リエナが部屋にいなかったのは人を呼んでもらっていたから。
「セズ、か?」
「……グラシエン様、ですか?」
学長先生が研究室に入ってきて2人がゆっくりと近寄っていく。
互いに手を差し伸べて、手が届く距離になったところで拳を握った。
「せいやああああああああああっ!」
「ふんんんぬうううおおおおおおおおお!」
裂帛の気合と共に拳が交わされた。
両者ともに一歩も動かず完全に足を止めてノーガード。おじいちゃんの鋭い一撃と学長先生の重い一撃が交差している。
なに、これ?
ここは抱擁を交わすところじゃないのですか?拳を交わすところではないでしょ。
肉体言語とかやめて。歳を考えてください。
このまま命尽き果てるまで拳の応酬が始まるのかとハラハラしていると、2人はニヤリと笑い合って肩を叩きあった。
「衰えておりませんな!」
「セズこそ退役してなおこの一打!危なく意識を刈られるところだったぞ!」
「グラシエン様こそますます筋力に磨きをかけられて!」
「まだまだ若いもんに負けておれん!」
うわあ。通じ合ったんだ。あれで。
何だかおじいちゃんと学長先生が遠くに行ってしまった気分だ。
それともこの世界の男同士なら常識なの?今度、僕もルネと夕日の河原で殴り合った方がいいのかな?

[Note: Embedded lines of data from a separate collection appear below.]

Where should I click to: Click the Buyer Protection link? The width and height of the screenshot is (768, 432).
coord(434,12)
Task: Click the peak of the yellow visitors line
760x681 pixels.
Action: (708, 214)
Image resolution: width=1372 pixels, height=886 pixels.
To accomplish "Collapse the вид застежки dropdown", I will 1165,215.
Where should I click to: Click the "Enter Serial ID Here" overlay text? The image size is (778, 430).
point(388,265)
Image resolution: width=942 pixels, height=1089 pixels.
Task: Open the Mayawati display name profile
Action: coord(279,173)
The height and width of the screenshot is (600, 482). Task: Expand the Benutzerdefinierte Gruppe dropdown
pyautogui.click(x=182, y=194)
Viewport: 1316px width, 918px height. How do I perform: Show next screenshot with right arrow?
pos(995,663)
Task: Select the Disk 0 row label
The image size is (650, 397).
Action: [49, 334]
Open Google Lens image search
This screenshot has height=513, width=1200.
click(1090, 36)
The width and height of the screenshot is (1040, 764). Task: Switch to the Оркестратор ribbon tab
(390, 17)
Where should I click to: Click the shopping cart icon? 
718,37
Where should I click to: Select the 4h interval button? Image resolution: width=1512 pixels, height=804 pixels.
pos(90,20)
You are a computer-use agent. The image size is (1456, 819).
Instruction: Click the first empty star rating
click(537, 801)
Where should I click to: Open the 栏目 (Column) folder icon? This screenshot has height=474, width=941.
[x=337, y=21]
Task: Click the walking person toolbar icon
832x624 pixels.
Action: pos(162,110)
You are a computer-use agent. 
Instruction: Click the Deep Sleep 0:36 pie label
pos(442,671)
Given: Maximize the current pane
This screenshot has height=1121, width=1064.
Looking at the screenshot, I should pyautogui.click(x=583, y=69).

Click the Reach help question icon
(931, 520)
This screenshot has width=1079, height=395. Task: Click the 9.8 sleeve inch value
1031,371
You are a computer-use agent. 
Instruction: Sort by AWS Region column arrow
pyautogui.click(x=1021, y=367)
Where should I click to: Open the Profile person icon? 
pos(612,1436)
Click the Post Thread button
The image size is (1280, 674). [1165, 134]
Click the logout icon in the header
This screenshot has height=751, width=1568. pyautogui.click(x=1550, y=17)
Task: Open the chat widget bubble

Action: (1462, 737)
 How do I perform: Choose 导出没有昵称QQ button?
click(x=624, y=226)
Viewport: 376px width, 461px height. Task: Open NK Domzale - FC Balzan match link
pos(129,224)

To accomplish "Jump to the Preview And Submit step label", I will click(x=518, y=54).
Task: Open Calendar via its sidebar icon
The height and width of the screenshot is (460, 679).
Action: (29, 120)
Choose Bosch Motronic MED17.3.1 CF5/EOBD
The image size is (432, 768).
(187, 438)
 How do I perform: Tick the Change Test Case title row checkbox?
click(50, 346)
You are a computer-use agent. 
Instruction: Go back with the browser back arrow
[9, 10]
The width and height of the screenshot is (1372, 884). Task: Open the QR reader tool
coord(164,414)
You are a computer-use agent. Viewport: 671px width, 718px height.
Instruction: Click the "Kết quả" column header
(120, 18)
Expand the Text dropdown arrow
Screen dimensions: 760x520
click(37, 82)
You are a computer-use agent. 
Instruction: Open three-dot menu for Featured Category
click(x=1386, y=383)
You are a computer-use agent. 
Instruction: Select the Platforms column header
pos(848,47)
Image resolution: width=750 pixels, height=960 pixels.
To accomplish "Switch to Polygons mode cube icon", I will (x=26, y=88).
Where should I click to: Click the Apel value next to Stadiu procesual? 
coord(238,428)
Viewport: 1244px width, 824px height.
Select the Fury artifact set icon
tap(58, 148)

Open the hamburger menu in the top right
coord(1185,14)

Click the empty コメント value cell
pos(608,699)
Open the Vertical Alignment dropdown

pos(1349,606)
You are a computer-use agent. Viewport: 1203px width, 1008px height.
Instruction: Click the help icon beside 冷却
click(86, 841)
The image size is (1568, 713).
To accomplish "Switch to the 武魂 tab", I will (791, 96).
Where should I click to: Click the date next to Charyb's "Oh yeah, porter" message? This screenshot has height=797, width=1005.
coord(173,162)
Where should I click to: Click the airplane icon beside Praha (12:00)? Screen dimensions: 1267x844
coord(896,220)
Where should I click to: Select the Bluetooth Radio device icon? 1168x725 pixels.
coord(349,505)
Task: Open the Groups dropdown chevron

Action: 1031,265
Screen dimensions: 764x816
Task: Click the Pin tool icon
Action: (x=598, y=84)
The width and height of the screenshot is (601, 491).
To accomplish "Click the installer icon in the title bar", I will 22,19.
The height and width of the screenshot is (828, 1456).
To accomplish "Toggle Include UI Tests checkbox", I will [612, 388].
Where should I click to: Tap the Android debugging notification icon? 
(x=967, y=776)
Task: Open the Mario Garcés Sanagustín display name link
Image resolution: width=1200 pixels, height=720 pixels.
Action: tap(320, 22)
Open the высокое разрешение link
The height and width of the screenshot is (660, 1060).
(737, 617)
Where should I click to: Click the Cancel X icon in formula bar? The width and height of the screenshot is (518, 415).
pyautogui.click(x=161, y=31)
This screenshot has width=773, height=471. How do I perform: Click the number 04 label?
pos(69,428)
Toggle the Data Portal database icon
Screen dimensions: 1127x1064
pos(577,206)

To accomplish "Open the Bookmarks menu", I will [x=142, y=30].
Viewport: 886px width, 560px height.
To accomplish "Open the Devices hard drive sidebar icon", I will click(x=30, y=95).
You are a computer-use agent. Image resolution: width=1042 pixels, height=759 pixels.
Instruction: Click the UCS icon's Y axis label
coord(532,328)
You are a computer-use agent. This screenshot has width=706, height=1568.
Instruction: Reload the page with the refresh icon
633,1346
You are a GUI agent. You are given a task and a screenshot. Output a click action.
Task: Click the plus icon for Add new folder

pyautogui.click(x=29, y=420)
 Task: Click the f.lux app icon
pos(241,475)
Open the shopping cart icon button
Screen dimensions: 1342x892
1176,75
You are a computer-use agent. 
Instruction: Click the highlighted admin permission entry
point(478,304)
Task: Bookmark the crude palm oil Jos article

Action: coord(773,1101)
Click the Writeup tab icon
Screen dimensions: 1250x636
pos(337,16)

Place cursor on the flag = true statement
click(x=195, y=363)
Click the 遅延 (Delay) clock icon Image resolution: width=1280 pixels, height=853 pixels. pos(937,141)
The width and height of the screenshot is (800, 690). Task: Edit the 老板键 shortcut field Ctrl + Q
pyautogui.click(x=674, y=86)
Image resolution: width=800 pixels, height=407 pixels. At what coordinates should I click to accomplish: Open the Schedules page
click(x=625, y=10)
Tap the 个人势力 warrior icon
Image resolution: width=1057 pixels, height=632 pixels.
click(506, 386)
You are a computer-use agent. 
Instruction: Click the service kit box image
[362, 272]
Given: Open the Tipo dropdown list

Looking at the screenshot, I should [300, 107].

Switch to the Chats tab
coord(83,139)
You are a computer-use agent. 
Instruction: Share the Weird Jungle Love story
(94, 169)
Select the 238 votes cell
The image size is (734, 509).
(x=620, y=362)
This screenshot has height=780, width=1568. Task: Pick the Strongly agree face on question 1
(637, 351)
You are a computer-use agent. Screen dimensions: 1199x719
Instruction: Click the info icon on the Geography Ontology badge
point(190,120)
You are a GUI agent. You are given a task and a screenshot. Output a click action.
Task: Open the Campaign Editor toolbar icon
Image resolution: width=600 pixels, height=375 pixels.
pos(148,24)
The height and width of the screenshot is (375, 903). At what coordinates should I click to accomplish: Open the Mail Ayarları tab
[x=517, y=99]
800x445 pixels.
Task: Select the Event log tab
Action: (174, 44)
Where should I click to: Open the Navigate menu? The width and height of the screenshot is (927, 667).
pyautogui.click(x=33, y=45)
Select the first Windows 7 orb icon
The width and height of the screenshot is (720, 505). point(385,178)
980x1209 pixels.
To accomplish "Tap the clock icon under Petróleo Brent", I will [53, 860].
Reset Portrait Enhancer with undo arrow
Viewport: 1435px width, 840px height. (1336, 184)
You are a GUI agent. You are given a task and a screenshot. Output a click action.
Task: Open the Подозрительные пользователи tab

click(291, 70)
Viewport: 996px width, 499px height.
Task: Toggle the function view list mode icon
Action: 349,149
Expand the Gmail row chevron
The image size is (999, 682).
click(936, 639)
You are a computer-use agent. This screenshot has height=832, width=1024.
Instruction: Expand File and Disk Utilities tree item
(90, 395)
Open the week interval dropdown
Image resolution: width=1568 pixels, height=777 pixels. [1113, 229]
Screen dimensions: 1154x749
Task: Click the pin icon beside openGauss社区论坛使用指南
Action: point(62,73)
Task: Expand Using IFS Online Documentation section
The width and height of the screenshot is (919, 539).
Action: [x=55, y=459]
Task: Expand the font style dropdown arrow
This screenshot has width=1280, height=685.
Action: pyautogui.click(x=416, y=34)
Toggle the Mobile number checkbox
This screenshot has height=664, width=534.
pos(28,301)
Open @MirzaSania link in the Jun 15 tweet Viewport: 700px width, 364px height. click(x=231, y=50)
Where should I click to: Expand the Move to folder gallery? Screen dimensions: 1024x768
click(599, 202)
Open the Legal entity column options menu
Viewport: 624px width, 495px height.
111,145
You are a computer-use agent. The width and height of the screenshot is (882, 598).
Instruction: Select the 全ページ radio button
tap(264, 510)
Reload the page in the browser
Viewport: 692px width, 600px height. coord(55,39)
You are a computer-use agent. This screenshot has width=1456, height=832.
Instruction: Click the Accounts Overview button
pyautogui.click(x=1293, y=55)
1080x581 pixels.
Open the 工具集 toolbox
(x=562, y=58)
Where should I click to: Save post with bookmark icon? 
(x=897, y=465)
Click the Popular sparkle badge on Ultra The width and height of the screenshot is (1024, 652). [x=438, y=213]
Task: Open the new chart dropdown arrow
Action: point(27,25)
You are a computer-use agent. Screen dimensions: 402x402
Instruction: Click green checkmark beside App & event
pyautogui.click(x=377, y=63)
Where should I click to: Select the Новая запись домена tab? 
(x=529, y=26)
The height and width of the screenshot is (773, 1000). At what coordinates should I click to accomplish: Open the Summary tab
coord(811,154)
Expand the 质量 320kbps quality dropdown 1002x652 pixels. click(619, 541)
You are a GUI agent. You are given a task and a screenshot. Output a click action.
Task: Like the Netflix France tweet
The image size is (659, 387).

……いや、どう考えても河原に呼び出しかけて暴力を振るう僕という絵にしかならない。というかルネを殴るという発想自体があり得ないよ。
リエナも冷めた目で2人を見ているから肉体言語は常識じゃないようだ。
絶対に真似はしないぞ。
「あー、お2人とも、そろそろいいですか?」
「お、おお。すまんな、シズ。懐かしいお顔を見て興奮してしまった」
2人に座ってもらって場を整える。
さて、どこから話したものか。やっぱり始めからかな。